The particular subject I have in mind is an evaluation of just how much the French cinema has gained in the five years since we first heard of the Nouvelle Vague at Cannes, 1959. This seems a good moment to take stock, five years after the first excitement. It would be very interesting for us to have your ideas on whether there has been a lasting benefit; how far the better known directors (Resnais, Truffaut, Godard, Demy, Varda etc.) now find it easy to do the kind of work they want to; what other talents less well known outside France have developed, or are developing; and, finally, what the position of the French critic now is in relation to innovations in the cinema. You on Cahiers started out with fierce attacks on the Clement-Clouzot type of film-maker. Would you say that you had at all changed your attitudes, not necessarily in regard to them but to their successors? These are, of course, only general ideas, and if you prefer to follow up different lines of approach to the subject we would be just as happy.
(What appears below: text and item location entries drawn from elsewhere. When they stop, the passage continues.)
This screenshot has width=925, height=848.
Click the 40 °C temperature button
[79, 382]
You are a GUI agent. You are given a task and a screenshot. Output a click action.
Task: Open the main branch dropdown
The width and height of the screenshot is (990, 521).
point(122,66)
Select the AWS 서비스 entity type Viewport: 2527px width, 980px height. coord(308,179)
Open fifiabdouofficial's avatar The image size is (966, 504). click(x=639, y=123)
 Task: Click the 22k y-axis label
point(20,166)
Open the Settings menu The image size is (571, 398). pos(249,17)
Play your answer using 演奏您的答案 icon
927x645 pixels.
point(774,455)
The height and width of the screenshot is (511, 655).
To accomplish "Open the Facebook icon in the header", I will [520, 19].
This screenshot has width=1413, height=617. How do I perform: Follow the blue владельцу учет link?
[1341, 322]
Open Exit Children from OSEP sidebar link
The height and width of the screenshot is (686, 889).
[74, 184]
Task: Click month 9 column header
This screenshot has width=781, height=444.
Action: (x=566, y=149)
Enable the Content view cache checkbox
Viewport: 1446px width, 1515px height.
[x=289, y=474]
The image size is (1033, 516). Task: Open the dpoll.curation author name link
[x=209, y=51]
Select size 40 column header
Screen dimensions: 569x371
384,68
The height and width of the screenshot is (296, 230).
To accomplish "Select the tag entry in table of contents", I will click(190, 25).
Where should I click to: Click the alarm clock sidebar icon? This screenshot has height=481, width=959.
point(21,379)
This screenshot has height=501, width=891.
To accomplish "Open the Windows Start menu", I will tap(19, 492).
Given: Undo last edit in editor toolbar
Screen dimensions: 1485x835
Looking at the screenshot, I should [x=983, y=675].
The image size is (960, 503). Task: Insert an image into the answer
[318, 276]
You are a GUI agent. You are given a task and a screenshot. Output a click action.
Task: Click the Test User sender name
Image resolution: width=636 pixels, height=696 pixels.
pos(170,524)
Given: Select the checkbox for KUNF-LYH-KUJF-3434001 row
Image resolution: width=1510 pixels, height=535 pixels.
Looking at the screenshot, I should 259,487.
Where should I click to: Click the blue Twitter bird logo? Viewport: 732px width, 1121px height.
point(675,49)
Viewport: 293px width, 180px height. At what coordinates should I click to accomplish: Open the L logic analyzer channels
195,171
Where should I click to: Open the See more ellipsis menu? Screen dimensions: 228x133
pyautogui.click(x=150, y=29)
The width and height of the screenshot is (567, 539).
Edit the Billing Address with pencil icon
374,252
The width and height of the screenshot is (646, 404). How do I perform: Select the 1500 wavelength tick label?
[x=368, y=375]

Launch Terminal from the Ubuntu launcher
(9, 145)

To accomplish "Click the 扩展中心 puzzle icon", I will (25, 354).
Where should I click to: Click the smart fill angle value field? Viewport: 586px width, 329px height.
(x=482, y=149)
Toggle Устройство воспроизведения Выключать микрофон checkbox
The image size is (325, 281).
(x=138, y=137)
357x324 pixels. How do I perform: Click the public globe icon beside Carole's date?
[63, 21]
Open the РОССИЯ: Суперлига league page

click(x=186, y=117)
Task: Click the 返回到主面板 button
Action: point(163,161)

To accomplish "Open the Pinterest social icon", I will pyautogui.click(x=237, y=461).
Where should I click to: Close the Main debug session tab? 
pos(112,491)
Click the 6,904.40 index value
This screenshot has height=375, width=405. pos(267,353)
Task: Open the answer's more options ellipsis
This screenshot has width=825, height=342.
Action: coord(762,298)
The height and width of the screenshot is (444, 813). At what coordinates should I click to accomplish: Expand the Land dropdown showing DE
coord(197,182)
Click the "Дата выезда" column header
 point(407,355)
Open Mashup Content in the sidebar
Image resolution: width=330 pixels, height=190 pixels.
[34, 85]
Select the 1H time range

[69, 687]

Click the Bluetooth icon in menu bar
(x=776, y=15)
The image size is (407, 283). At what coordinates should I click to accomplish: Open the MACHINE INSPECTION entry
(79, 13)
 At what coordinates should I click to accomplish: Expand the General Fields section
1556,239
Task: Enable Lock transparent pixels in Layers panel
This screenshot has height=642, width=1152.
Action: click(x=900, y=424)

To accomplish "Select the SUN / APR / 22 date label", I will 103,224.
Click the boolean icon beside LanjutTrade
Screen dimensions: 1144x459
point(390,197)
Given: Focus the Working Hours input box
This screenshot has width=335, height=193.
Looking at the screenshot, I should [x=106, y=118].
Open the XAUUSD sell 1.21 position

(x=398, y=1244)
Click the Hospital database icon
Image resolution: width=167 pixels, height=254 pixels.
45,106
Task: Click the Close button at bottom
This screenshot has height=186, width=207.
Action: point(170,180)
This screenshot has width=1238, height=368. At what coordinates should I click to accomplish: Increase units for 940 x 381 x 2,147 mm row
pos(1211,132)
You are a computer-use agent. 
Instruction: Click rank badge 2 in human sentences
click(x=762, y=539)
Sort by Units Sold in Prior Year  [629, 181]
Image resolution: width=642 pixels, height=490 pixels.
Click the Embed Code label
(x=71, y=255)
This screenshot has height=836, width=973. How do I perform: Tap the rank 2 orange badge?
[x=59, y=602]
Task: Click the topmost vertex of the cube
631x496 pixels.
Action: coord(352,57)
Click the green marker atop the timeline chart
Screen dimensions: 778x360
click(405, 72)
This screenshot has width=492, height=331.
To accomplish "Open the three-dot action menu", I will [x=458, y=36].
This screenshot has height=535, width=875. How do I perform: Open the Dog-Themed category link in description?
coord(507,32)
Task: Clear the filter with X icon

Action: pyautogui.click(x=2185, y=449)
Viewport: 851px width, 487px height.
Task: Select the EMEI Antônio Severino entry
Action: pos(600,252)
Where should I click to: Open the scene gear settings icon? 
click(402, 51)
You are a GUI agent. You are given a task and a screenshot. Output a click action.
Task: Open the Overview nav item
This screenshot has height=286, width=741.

The article could be any length you liked between 3,000 and 5,000 words, and if we were to publish it in our July issue (which would be ideal from the point of view of dates) we would need the copy during the first ten days of May. We can of course easily arrange to translate from a French text.
I hope very much that you will be able to do this for us, and to hear from you as soon as possible.
Yours sincerely,
Penelope Houston,
EDITOR
Missing his proposed deadline, Rivette wrote back six weeks later, a little less ‘objectively and serenely’:
Dear Madam,
My apologies for not replying to your request earlier, but I was rather embarrassed by it; at first I was very tempted to follow it up, and then as I thought about it a little more, and as I started (or tried to start) writing the text, I felt I was not properly qualified, and that I was lacking the necessary hindsight to be able to write it with the serenity required. The current situation of French cinema in general, and of the so-called “Nouvelle Vague” in particular, are too critical and confused for us to express anything but very subjective opinions, without any informative value. Upon reflexion, I have no desire to play the game of the objective and serene assessment, or that of a lampoon (I would be too lacking in impartiality).
I am sorry I have hesitated for so long.
Yours sincerely,
JR
(With thanks to Christophe Dupin for both the excavation of the letters and the translation of Rivette’s reply.)